The UTMB World Series is organized around a global calendar of trail-running events that lead toward the annual UTMB World Series Finals at UTMB Mont-Blanc in Chamonix, France.

The series uses two main systems: the UTMB Index, which measures a runner's performance level, and Running Stones, which give runners entries in the lottery for the Chamonix Finals.

The UTMB Index is a performance-rating system for trail runners. It gives runners scores in the 20K, 50K, 100K and 100M categories and can be used for ranking, comparison and entry eligibility across races of different distances, terrain profiles and competitive fields.

Running Stones are separate from the UTMB Index. They are lottery entries for the UTMB World Series Finals. A runner generally needs both a valid UTMB Index in the relevant category and at least one Running Stone to enter the lottery for OCC, CCC or UTMB at UTMB Mont-Blanc.

The series has four levels: Finals, Majors, Events and Index races. Finals are held at UTMB Mont-Blanc. Majors are regional championship-level races. Events are UTMB-branded races held across several continents. Index races allow runners to obtain or update a UTMB Index, while Running Stones are awarded through World Series Events and Majors.

== UTMB Index ==

The UTMB Index is the performance-rating system used in the UTMB World Series. It gives trail runners a score in the 20K, 50K, 100K and 100M categories, as well as a general index based on results across categories. The Index is used to compare performances across races with different distances, elevation profiles, terrain and competitive fields.

A valid UTMB Index is required to enter the lottery for the UTMB World Series Finals. It can also be used as an eligibility requirement for some longer races in the circuit. For example, UTMB states that a runner entering a 100K race may need a valid Index in the 50K, 100K or 100M category, while a runner entering a 100M race may need an Index in the 100K or 100M category.

A runner can obtain or update a valid UTMB Index by finishing a UTMB World Series race or a UTMB Index race in the relevant category. UTMB states that the Index calculation uses results from the previous 36 months once a runner has at least one valid result in a category.

In 2026, UTMB announced changes to the Index methodology, describing the Index as a tool used since 2010 to evaluate trail-running performances across millions of recorded results. UTMB said the updated calculation used a weighted average of a runner's best scores over the previous three years, with stronger and recent scores carrying greater influence. The change was also discussed on a 2026 episode of Singletrack, which described the Index as increasingly significant for race entry, sponsorship, media coverage and comparisons between athletes.

== Running Stones ==

Running Stones are lottery entries for the UTMB World Series Finals at UTMB Mont-Blanc. They are separate from the UTMB Index: the Index establishes eligibility, while Running Stones determine how many chances a runner has in the lottery.

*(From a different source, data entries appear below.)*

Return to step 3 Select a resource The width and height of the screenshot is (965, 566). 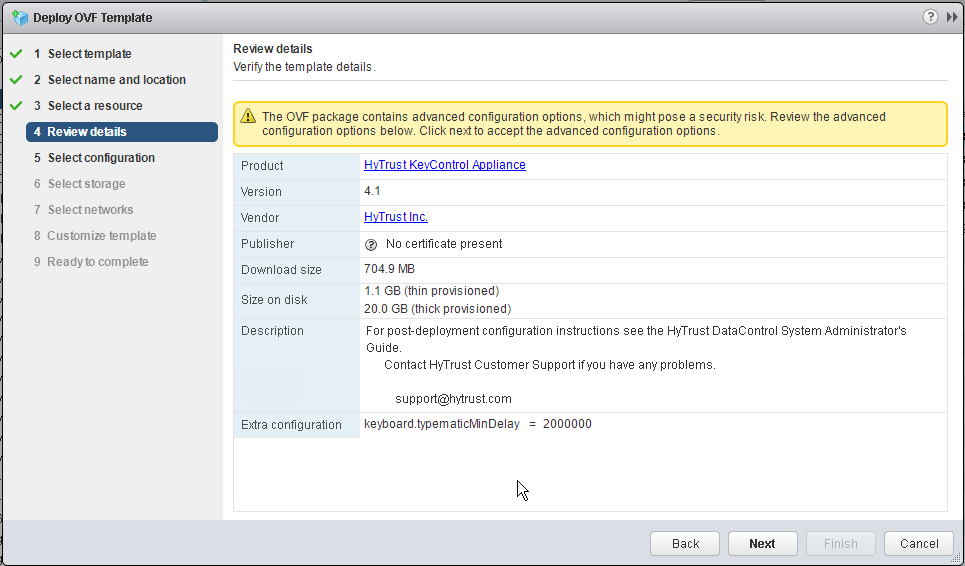point(94,106)
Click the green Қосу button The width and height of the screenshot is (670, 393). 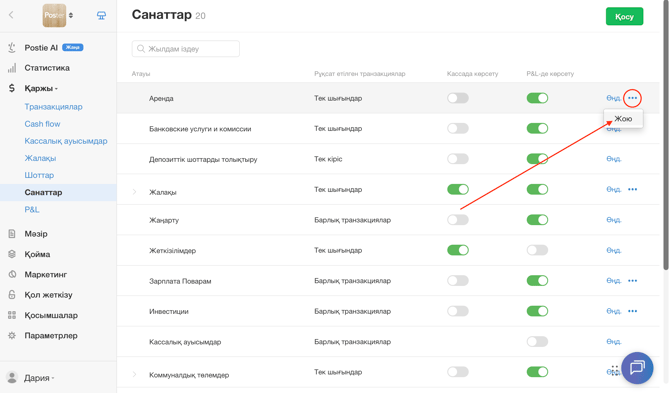tap(624, 17)
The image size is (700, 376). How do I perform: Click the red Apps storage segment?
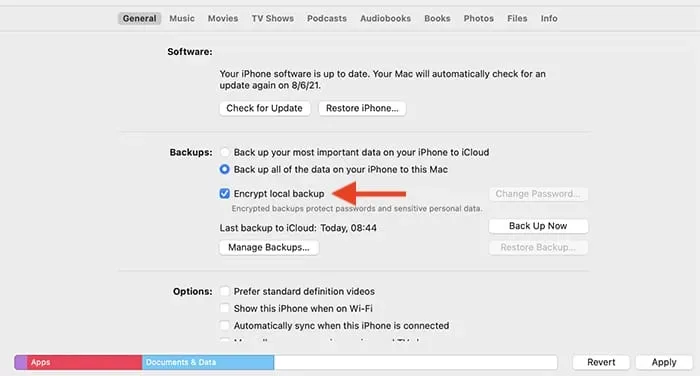(84, 362)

A runner can earn Running Stones by finishing a race at a UTMB World Series Event or UTMB World Series Major. UTMB Index races can generate or update a runner's UTMB Index, while World Series Events and Majors award Running Stones. UTMB states that World Series Events award one Running Stone for 20K races, two for 50K races, three for 100K races and four for 100M races; World Series Majors award double those amounts.

To enter the lottery for the Finals in Chamonix, a runner generally needs both a valid UTMB Index in the relevant category and at least one Running Stone acquired during the relevant qualification period. Each Running Stone gives the runner one chance in the lottery, so additional Running Stones increase the probability of selection.

== Structure ==

The UTMB World Series uses a four-tier structure: Finals, Majors, Events and Index races.

=== Finals ===

The UTMB World Series Finals are held each year during UTMB Mont-Blanc week in Chamonix, France. The Finals are organized by race category: OCC is the 50K Final, CCC is the 100K Final and UTMB is the 100M Final. Men's and women's UTMB World Series titles are awarded in each category.

The Finals are the highest level of the circuit and are connected to the original Ultra-Trail du Mont-Blanc event around Mont Blanc. Entry for most runners is based on a valid UTMB Index in the relevant category and Running Stones used in the lottery for the Chamonix races.

=== Majors ===

UTMB World Series Majors are regional championship-level races within the circuit. They serve as focal events for major trail-running regions and give runners increased access to the Finals. Finishers at Majors receive double the number of Running Stones awarded at standard UTMB World Series Events.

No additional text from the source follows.